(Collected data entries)
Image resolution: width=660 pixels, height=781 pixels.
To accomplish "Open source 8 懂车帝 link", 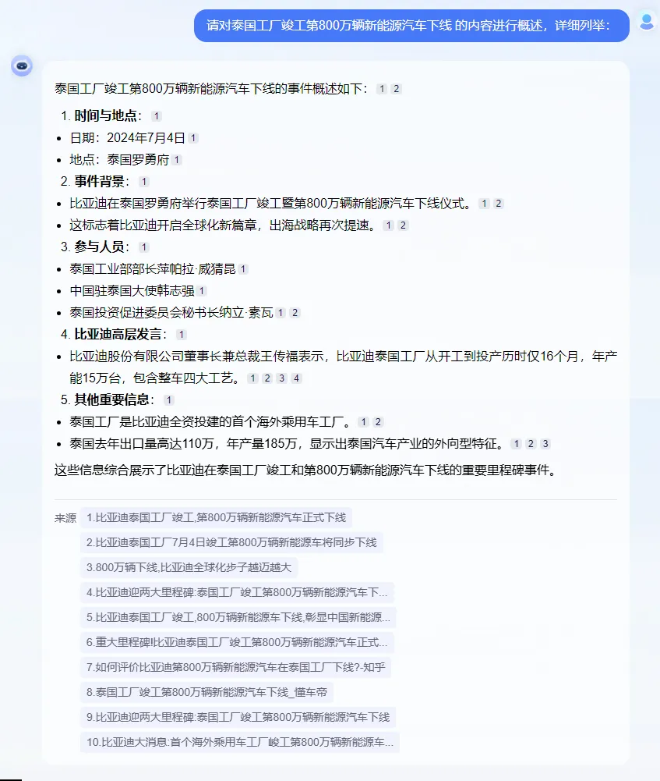I will coord(206,692).

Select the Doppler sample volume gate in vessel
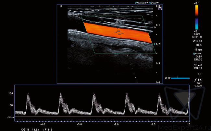pos(119,32)
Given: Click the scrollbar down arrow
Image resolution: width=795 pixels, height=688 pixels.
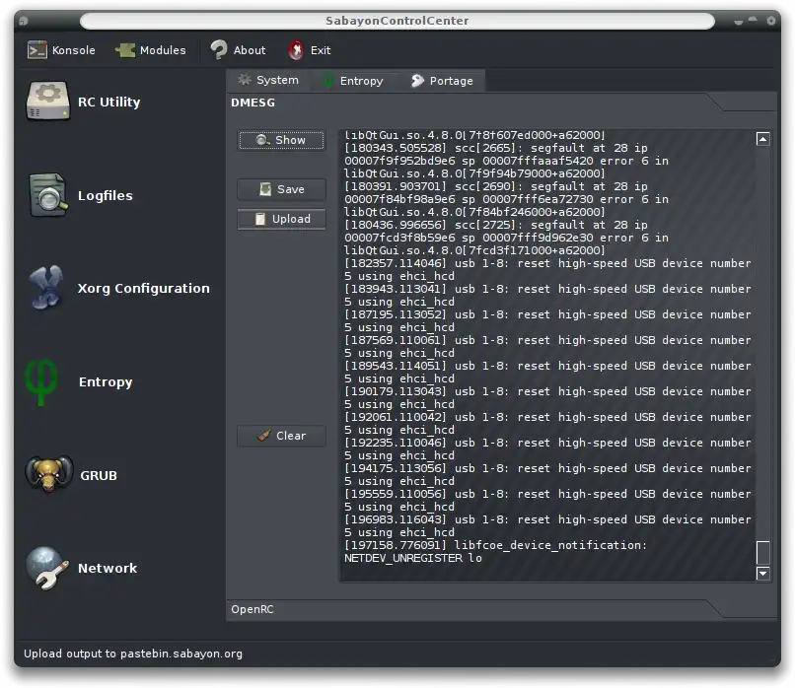Looking at the screenshot, I should 762,574.
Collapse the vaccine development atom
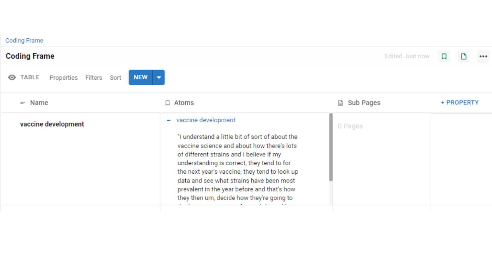This screenshot has height=276, width=492. tap(168, 120)
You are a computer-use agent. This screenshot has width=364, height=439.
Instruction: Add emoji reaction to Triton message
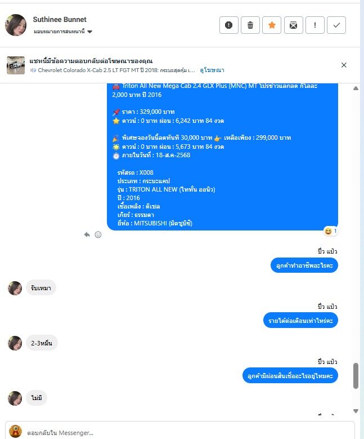[x=98, y=234]
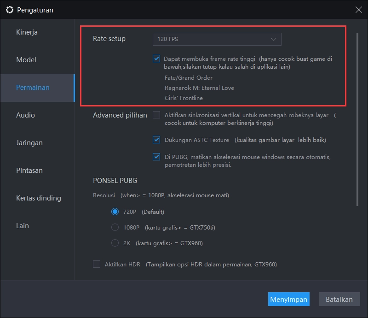Enable the Aktifkan HDR checkbox
The height and width of the screenshot is (318, 368).
pyautogui.click(x=97, y=264)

# [Task description]
In the records above, transcribe exactly the lines from the one containing "Select the Doppler" through the last line, both included, and skip the pictures.

# [The answer]
Select the Doppler sample volume gate in vessel
pos(119,32)
Given: Click the scrollbar down arrow
Image resolution: width=795 pixels, height=688 pixels.
Looking at the screenshot, I should 762,574.
Collapse the vaccine development atom
This screenshot has height=276, width=492. tap(168, 120)
You are a computer-use agent. This screenshot has width=364, height=439.
Instruction: Add emoji reaction to Triton message
[x=98, y=234]
Enable the Aktifkan HDR checkbox
The height and width of the screenshot is (318, 368).
pyautogui.click(x=97, y=264)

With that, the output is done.